Much remains to be investigated to understand the pathogenesis of tauopathies better. From the HSPG perspective, most of our knowledge has been gained from AD studies compared to other tauopathies. We have learned that HS critically regulates tau protein secretion, internalization, aggregation, and phosphorylation. We also learned some structural features of the HS motifs that interact with tau protein. However, we are far from clearly defining the roles of HSPGs in all tauopathies and several questions remain, including:

(1). Cell-type specific roles of HS in tauopathies. The structure of HS is cell-type/developmental/disease-stage dependent, and the biological functions of HSPGs are also location dependent, such as cell surface-anchored vs. in the extracellular matrix.
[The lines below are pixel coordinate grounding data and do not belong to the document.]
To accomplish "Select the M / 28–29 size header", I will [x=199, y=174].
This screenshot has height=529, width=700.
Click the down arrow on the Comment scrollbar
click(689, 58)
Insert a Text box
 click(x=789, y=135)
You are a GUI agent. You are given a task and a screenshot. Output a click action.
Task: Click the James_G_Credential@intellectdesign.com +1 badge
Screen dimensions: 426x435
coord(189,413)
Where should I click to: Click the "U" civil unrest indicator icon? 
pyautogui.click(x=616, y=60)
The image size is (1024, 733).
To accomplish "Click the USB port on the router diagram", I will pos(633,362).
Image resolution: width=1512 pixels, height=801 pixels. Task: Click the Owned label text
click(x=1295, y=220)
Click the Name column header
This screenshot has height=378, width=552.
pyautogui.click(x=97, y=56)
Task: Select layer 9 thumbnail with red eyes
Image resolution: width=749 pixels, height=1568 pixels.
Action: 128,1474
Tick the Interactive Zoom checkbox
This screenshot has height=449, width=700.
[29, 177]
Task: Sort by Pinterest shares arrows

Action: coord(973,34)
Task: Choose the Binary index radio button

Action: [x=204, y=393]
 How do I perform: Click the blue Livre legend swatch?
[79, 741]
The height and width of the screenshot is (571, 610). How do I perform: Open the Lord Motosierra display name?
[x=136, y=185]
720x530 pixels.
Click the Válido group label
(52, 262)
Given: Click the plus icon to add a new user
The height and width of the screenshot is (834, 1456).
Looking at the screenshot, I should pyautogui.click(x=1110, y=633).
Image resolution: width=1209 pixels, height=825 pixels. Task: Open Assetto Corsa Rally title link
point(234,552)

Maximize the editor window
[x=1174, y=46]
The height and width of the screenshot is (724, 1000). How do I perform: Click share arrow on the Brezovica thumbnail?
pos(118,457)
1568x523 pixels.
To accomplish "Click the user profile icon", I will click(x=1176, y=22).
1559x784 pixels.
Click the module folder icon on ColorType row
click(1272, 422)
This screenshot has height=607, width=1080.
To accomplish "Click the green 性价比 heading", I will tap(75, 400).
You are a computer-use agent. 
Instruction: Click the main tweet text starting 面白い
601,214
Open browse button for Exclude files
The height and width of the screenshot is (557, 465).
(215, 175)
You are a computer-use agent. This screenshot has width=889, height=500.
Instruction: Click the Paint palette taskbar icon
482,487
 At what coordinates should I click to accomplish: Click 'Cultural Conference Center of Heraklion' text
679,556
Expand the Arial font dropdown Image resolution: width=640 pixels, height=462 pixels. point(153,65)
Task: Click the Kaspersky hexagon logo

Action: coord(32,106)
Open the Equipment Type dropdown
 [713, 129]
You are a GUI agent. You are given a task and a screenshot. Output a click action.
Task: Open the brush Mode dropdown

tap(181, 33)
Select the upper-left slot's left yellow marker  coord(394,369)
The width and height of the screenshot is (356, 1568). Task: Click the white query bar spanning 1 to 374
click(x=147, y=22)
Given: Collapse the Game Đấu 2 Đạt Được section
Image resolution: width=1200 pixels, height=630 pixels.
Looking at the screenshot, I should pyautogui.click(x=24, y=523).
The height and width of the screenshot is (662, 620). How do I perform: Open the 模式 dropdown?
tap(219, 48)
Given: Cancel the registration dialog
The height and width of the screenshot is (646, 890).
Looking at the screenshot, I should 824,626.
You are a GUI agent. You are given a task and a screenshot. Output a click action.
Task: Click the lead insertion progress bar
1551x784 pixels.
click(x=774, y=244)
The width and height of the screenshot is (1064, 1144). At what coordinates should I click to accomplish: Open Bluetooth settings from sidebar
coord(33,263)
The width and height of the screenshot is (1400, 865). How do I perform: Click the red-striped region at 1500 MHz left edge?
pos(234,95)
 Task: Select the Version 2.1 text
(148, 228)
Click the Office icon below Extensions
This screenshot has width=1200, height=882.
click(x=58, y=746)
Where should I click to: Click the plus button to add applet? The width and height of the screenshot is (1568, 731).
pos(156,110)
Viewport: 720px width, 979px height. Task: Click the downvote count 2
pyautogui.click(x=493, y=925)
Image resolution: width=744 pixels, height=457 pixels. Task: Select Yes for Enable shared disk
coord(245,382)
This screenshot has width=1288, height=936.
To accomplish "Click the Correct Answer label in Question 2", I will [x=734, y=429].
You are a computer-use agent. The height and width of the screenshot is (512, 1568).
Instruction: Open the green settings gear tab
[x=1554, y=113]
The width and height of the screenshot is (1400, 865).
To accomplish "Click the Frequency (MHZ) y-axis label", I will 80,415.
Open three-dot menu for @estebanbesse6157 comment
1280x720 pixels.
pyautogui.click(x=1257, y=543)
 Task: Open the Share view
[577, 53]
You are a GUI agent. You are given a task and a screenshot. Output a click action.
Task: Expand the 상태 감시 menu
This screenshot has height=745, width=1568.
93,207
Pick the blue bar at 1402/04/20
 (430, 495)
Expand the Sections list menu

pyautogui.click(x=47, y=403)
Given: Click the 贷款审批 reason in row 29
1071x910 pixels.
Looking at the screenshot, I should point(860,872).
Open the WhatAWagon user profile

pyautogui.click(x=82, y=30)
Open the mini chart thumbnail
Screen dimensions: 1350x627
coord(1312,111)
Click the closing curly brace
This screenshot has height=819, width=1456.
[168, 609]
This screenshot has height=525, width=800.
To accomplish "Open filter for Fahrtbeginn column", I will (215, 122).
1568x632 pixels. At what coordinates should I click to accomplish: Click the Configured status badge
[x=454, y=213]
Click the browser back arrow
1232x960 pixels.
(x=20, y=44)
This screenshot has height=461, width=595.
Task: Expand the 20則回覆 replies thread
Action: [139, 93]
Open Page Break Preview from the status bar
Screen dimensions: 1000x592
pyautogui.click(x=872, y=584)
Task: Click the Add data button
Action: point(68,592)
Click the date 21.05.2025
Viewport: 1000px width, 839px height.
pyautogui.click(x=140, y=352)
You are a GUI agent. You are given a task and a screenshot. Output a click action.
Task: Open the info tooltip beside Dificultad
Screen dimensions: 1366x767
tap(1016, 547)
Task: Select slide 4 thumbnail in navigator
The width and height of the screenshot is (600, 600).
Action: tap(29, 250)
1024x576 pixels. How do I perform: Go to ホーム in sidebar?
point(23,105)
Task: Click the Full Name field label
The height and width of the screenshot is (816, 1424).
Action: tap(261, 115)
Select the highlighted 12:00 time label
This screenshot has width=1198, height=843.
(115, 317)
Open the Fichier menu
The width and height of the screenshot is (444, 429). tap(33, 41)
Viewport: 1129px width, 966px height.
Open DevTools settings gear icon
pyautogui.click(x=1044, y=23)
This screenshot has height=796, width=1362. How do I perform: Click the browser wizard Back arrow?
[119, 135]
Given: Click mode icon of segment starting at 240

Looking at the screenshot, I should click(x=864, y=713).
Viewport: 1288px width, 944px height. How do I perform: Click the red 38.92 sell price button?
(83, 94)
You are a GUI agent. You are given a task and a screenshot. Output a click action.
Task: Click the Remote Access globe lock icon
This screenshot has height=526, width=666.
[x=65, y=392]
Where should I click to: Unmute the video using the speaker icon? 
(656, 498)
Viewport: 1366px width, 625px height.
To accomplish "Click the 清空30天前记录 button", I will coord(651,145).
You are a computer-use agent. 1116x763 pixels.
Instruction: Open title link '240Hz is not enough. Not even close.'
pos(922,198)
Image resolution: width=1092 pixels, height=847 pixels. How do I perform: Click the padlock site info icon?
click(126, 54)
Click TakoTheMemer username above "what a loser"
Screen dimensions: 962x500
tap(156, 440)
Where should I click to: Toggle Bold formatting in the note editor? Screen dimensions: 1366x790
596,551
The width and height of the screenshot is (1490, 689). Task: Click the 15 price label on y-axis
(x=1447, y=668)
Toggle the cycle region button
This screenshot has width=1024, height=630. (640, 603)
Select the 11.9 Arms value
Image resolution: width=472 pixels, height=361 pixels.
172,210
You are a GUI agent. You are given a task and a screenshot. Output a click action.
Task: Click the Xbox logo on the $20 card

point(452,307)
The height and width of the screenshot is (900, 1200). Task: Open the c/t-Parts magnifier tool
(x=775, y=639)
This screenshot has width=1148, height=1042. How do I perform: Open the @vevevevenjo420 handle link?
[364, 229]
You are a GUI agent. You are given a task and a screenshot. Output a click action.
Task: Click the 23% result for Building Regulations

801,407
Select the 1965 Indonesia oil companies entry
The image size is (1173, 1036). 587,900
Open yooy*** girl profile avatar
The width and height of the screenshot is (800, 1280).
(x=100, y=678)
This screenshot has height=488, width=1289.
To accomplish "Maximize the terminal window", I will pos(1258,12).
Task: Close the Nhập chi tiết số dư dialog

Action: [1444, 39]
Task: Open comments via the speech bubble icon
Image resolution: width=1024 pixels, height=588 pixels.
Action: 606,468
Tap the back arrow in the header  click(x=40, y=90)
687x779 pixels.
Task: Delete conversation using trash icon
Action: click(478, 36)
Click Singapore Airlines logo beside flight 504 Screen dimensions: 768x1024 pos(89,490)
HS on the surfaces of different CNS cell types may also have different roles; e.g., one may hypothesize that HS on neurons may promote the transcellular spread of tau. In contrast, HS on glial cells may promote tau degradation and clearance. It will be essential to understand the spatial and temporal regulatory processes and roles of HS in the pathogenesis of tauopathies, including in tau secretion, internalization, aggregation/deposition, posttranslational modification, and pathological prion-like propagation.

(2). The delicate HS structures that bind tau protein. It has been demonstrated that the tau-binding HS motifs contain N-, 6-O-, and 3-O-sulfation with 2-O-sulfation in debate. However, their chemical composition, and more importantly, their delicate modification patterns, are unknown. Successful delineation of the tau-binding site fine structure will open the door to a better understanding of the structure-function relations of HS in interaction with tau proteins, including its six normal isoforms and truncated forms with and without posttranslational modifications. This new information will significantly aid drug design to treat the various tauopathies.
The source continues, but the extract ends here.